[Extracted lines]
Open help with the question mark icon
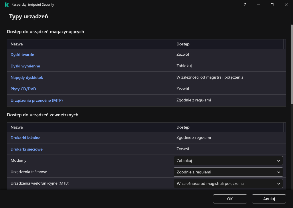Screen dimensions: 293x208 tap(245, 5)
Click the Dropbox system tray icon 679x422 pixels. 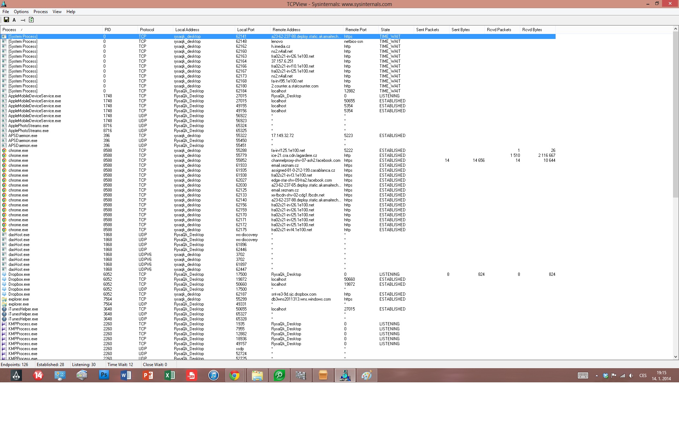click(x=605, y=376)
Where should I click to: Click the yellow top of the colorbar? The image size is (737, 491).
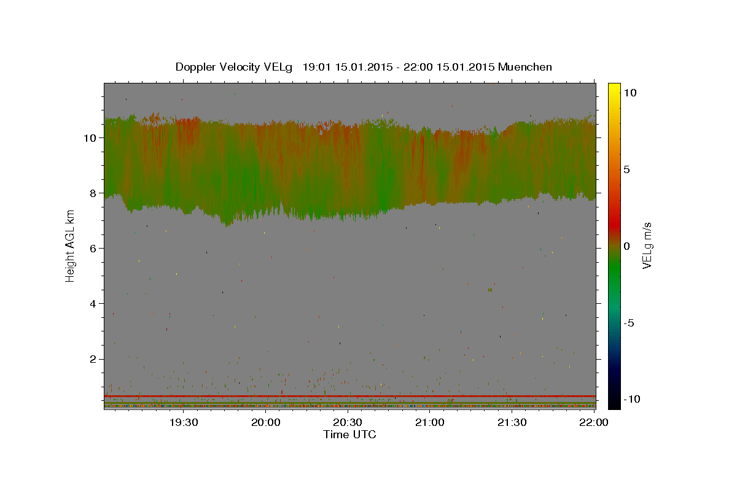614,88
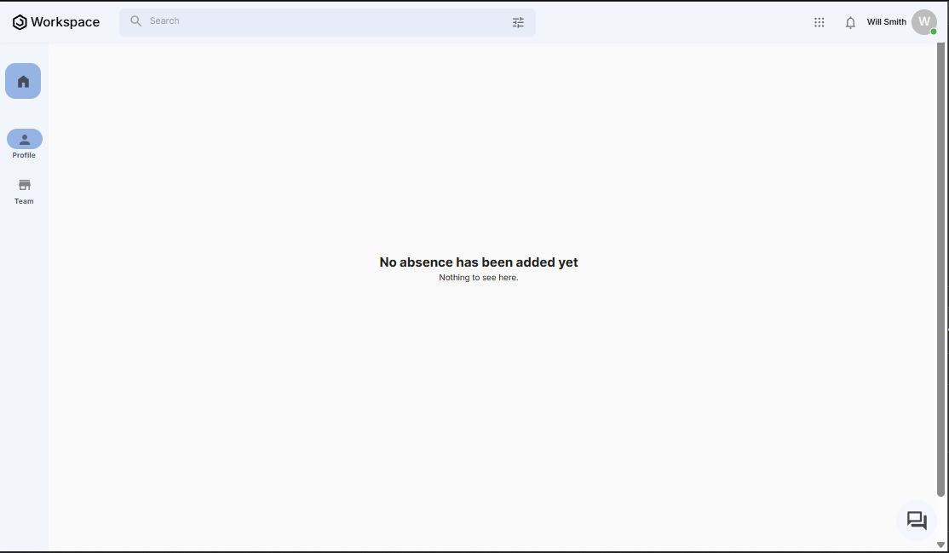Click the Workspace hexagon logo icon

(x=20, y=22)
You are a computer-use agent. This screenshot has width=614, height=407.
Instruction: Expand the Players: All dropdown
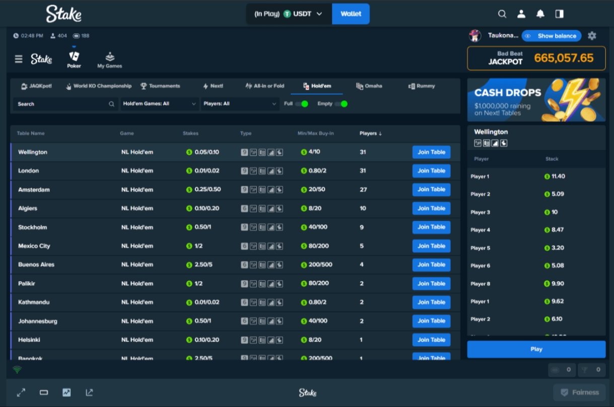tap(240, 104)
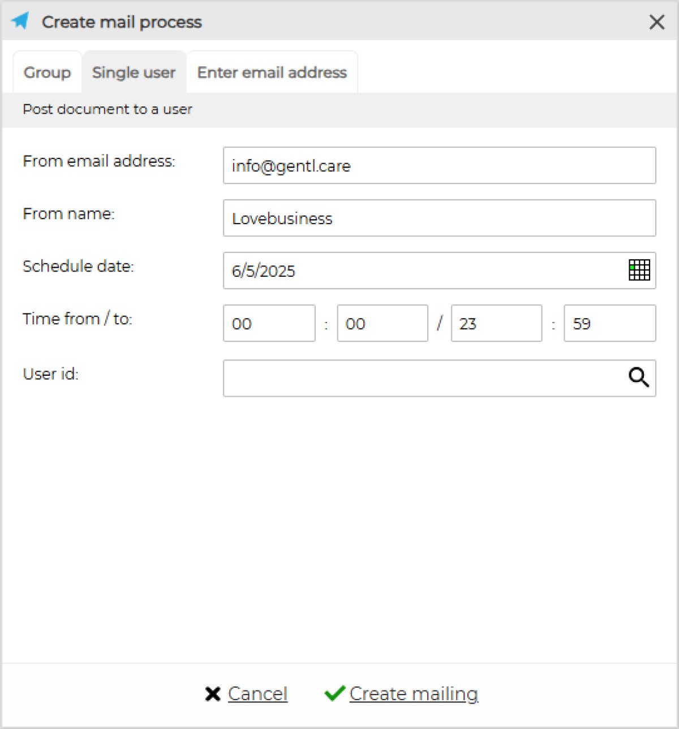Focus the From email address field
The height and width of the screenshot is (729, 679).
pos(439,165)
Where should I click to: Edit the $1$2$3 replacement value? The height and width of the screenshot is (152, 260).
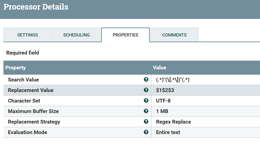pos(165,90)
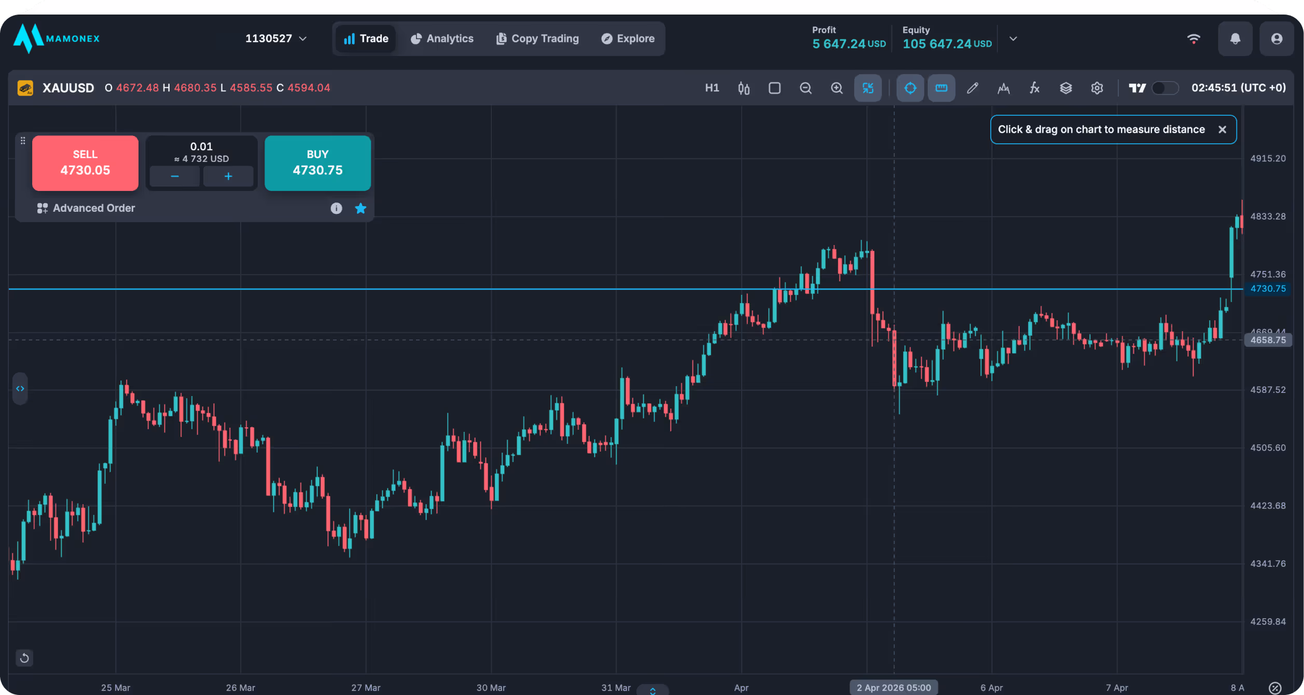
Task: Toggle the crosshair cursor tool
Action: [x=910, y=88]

WORK TO COMPLETE: Show each line above that contains the word "height".

RESPONSE FOR THIS EXERCISE:
You are a computer-use agent. This screenshot has width=614, height=407.
The height and width of the screenshot is (729, 679).
Where should I click to: Edit the $1$2$3 replacement value? The height and width of the screenshot is (152, 260).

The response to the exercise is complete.